[Stored records]
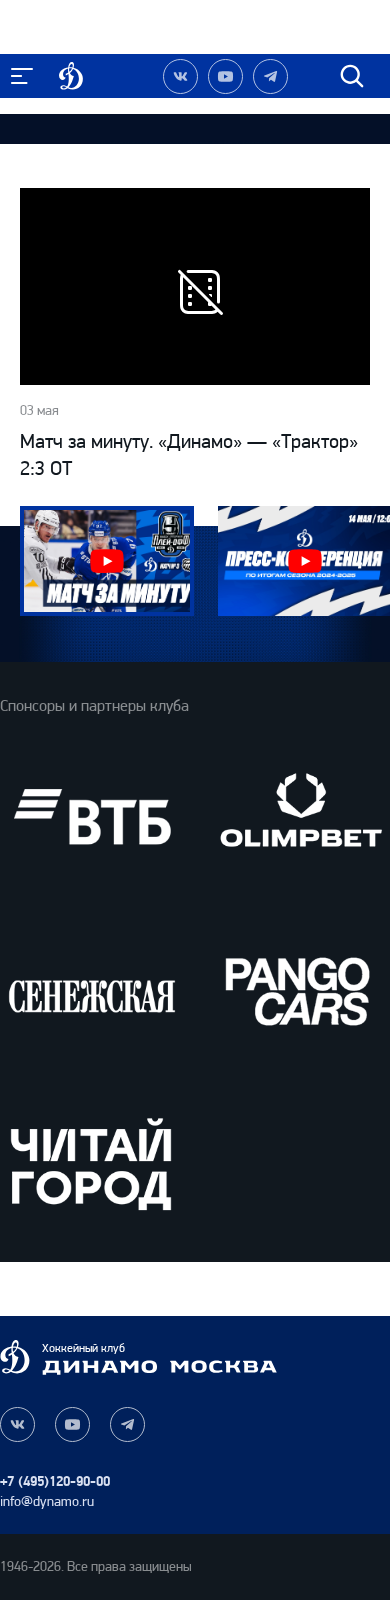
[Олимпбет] (298, 816)
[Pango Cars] (298, 990)
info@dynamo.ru (47, 1501)
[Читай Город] (91, 1163)
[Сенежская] (91, 990)
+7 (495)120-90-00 (55, 1481)
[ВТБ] (91, 816)
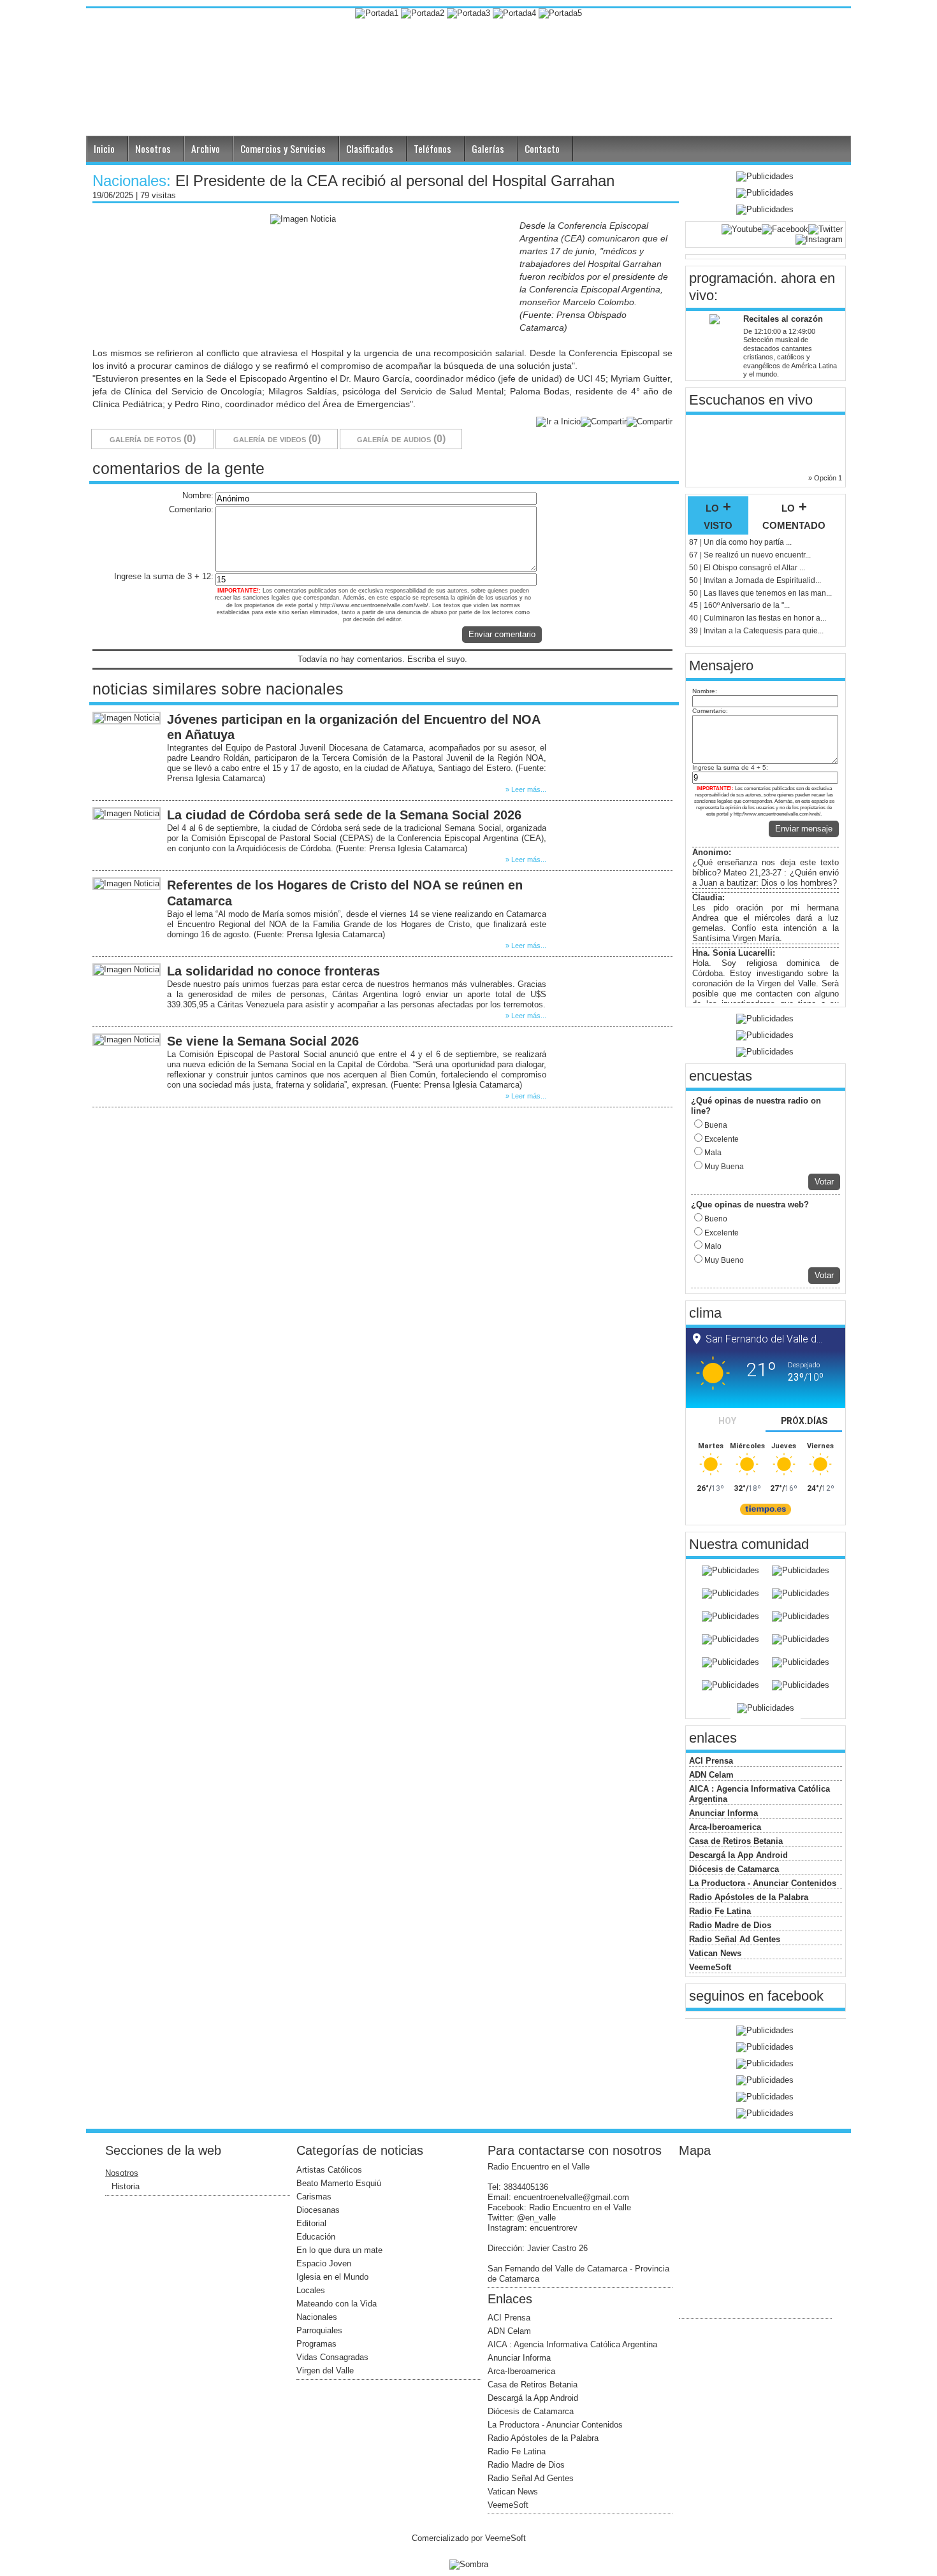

Task instructions. Reproduce each entry word for word and cut the images.

Reply to the exercise.
[Олимпбет] (298, 816)
[Pango Cars] (298, 990)
info@dynamo.ru (47, 1501)
[Читай Город] (91, 1163)
[Сенежская] (91, 990)
+7 (495)120-90-00 (55, 1481)
[ВТБ] (91, 816)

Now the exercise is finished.